SEZIONE DI TESTO:
>>>>

La configurazione con carrello fisso, inizialmente vista come una limitazione, si rivelò invece un vantaggio in molte situazioni operative. La semplicità del sistema permetteva operazioni da piste improvvisate o poco preparate, una caratteristica fondamentale nel teatro del Pacifico dove molte basi operative erano situate su isole remote con infrastrutture limitate.

Una variante particolare del K3M era quella dotata di galleggianti, che permetteva di operare dall’acqua. Questa configurazione, pur rappresentando una frazione limitata della produzione totale, dimostrava l’adattabilità del progetto di Smith alle specifiche esigenze del teatro del Pacifico, dove la capacità di operare dall’acqua era spesso cruciale.

Gli esemplari su galleggianti furono particolarmente utili per missioni di collegamento tra isole e per operazioni di soccorso, ruoli in cui la versatilità operativa del K3M si esprimeva al meglio. La stabilità intrinseca del velivolo si adattava bene alle operazioni idro, anche se le prestazioni ne risultavano inevitabilmente penalizzate.

<<<<

Come si traduce in inglese questa frase del testo sul K3M: «Una variante particolare del K3M era quella dotata di galleggianti, che permetteva di operare dall’acqua.»?

INFORMAZIONI ESTRATTE:
>>>>

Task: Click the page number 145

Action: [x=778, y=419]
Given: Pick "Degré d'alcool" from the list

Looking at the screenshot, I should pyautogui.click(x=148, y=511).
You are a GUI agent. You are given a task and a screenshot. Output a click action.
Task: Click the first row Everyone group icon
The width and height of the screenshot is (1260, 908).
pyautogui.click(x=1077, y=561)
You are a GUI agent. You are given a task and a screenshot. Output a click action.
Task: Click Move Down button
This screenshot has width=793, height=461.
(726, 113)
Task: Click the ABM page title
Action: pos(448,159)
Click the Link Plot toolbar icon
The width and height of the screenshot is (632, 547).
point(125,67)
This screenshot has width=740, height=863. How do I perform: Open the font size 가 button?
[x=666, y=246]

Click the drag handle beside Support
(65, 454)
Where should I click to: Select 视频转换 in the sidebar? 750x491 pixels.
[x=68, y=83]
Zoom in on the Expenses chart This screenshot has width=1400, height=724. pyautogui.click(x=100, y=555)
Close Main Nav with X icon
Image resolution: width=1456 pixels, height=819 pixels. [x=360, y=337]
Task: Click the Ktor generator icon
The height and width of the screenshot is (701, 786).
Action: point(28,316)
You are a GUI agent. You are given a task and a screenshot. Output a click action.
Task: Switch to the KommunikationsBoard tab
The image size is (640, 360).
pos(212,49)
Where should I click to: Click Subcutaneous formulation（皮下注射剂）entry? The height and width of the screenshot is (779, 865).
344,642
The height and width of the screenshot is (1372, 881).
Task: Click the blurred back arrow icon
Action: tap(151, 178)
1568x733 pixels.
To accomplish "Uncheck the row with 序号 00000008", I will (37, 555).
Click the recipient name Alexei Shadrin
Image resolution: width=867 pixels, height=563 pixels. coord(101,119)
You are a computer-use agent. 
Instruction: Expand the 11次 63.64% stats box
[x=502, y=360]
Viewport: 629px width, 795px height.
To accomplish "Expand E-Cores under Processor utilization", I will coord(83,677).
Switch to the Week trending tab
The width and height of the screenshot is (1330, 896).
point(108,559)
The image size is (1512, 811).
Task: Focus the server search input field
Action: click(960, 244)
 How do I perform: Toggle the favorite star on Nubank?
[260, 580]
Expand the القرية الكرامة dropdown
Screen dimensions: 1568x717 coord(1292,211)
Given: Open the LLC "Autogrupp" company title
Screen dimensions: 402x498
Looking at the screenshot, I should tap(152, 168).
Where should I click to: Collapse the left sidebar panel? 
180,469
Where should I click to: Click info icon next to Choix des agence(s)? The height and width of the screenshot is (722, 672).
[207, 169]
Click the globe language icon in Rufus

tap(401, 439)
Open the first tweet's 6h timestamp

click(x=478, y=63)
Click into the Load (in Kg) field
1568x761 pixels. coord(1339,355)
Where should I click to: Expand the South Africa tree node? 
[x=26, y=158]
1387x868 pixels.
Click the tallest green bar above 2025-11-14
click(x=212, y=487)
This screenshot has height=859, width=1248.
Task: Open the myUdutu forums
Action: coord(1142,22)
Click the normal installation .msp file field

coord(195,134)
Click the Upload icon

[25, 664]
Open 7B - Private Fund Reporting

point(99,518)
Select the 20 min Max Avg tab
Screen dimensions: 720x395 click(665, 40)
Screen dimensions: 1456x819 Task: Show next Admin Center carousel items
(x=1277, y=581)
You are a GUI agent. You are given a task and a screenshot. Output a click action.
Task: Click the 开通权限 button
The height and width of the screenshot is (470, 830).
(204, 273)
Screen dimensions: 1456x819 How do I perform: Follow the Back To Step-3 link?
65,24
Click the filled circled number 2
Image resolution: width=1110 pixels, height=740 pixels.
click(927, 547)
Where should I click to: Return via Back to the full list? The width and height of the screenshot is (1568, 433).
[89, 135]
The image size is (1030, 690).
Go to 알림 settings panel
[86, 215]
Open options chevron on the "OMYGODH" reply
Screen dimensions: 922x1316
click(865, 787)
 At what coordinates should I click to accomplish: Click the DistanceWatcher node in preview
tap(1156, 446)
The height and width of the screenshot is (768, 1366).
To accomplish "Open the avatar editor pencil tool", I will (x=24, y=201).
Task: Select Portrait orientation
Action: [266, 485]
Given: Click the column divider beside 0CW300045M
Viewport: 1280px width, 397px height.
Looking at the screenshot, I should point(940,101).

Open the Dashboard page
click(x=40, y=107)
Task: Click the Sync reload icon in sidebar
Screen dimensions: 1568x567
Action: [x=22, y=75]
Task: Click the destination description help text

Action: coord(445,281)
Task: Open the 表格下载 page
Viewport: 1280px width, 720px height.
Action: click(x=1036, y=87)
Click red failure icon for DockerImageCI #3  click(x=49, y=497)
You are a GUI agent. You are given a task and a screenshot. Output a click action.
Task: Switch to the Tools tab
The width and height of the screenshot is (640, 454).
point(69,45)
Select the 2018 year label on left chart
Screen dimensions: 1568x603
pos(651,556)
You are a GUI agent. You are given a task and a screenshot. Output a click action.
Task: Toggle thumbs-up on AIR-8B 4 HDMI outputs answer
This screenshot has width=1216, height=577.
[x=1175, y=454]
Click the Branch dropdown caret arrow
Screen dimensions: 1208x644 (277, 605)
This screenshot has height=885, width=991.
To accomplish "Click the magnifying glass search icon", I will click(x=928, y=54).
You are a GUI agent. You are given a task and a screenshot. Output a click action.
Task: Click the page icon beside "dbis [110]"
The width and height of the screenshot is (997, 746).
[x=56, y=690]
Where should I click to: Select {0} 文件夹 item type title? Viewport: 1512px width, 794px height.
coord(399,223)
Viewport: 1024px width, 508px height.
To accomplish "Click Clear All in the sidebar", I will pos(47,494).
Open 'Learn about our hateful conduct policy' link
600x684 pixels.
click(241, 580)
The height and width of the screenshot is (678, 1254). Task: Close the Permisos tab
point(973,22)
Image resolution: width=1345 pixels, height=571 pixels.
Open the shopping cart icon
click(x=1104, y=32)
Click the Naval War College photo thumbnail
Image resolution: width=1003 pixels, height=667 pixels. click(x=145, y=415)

<<<<

RISPOSTA ALL'ESERCIZIO: A particular variant of the K3M was the one fitted with floats, which made it possible to operate from the water.